Thu. Nov 21st, 2024

 bullets

I’ve heard of bringing a knife to a gun fight. But bringing a gun to a…locker room fight? Leave it to the clown prince of the NBA’s most dysfunctional franchise, Gilbert Arenas, to make the woeful Wizards even more of a laughingstock than they already are.

Perhaps by now you’ve heard about the latest, most inconceivable (even by this team’s astonishing standards) setback to The Wizard’s image? If not, read it now and believe me later. Stupid story short: Arenas and teammate Javaris Crittenton allegedly brought guns into the locker room, due to a festering dispute over…a bet. This is one of those incidents where even if only 25% of it is true, it’s still beyond the pale, and if Wizards management wants to avoid irreparable damage, Gilbert’s role in this farce must be treated as intolerable.

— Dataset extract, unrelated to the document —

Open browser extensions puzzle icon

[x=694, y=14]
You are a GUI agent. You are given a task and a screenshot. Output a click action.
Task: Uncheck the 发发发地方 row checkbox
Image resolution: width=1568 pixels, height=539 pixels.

(Unfortunately, and adding insult to injury, it is impossible to overlook the fact that the only thing consistent about Arenas since he signed his outrageous contract has been his mouth. The oft-injured, mentally fragile superstar is the ultimate conundrum: a true heart and soul type player except when he doesn’t feel like it, or is not taking months at a time off due to injuries. The type of charismatic superstar who can carry a team, except that he is too busy being a clubhouse cancer. The prototypical prima donna whose act, like most athletes invariably realize too late, is no longer quirky or cute when they fail to deliver on the court: when you are making tons of cash on an imploding team and pull a stunt like this, it is –and should be– virtual career suicide. Except that Arenas is likely in little danger of losing his pay-day, and even if The Wizards cut him loose, plenty of other teams would scramble to secure his services. In this regard, pro sports reaps what it sows; but as long as the bottom line is bustling, it’s a win-win for everyone, right?)

Arenas, in the uniform he's worn most often in recent years
Arenas, in the uniform he's worn most often in recent years

A cliche, unfortunately, cannot be overlooked at this moment: thank goodness Abe Pollin did not live to witness this embarrassment. Pollin, of course, was the man who was entirely responsible for building a once-respectable franchise. It didn’t happen quickly or easily, but after some ugly years, the team actually managed to win it all (in ’78, led by the incomparable Wes Unseld and inspired by coach Dick Motta who famously declared “It ain’t over ’til the fat lady sings”, which became an immediate and ubiquitous rallying cry for underdogs everywhere in the sports world). Keep in mind, this was several years before Joe Gibbs rolled into town and started the Redskins dynasty of the ’80s; in 1978 Washington was a pro sports black hole and the Bullets’ championship was the first crown the city captured in 36 years.

Many barren years (and inexplicable, unbelievable draft picks) followed. Then Pollin, in 1995, made the controversial decision to rename the team. It was decried as a cynical marketing ploy, but there were plenty of folks who insisted that Pollin was being completely sincere when he bemoaned the fact that his team’s moniker was unacceptable when so many gun-related deaths were occurring in the city. The dead-on-arrival decision to go with the name Wizards notwithstanding, it was, then –and remains, now– a pretty bold and admirable, if largely symbolic gesture.

So…now we have the team’s most highly paid (but not most important, since we have class acts and ever-reliable anchors named Caron Butler and Antawn Jamison) player makes news for…a gun-related infraction. In the team locker room. With a teammate who has not played a single minute this season. Talk about the gunfight at the They’re-Not-OK Corral.

Hey Gilbert, here’s an idea: if you have a beef, put away the iron phallus and throw down like a man. (And I’m not in any way saying that two grown men fist-fighting is appropriate or mature, but when itchy trigger fingers abetted by gangsta fantasies are the first resort, this is not only childish, but craven. And no soap-box hysteria is necessary to assert that incidents like this one epitomize a backwards and dangerous de-evolution of American culture: everyone can agree on that, right?)

What a punk.

And how sad that his nickname, Agent Zero, would turn out to be so fitting, for all the wrong reasons.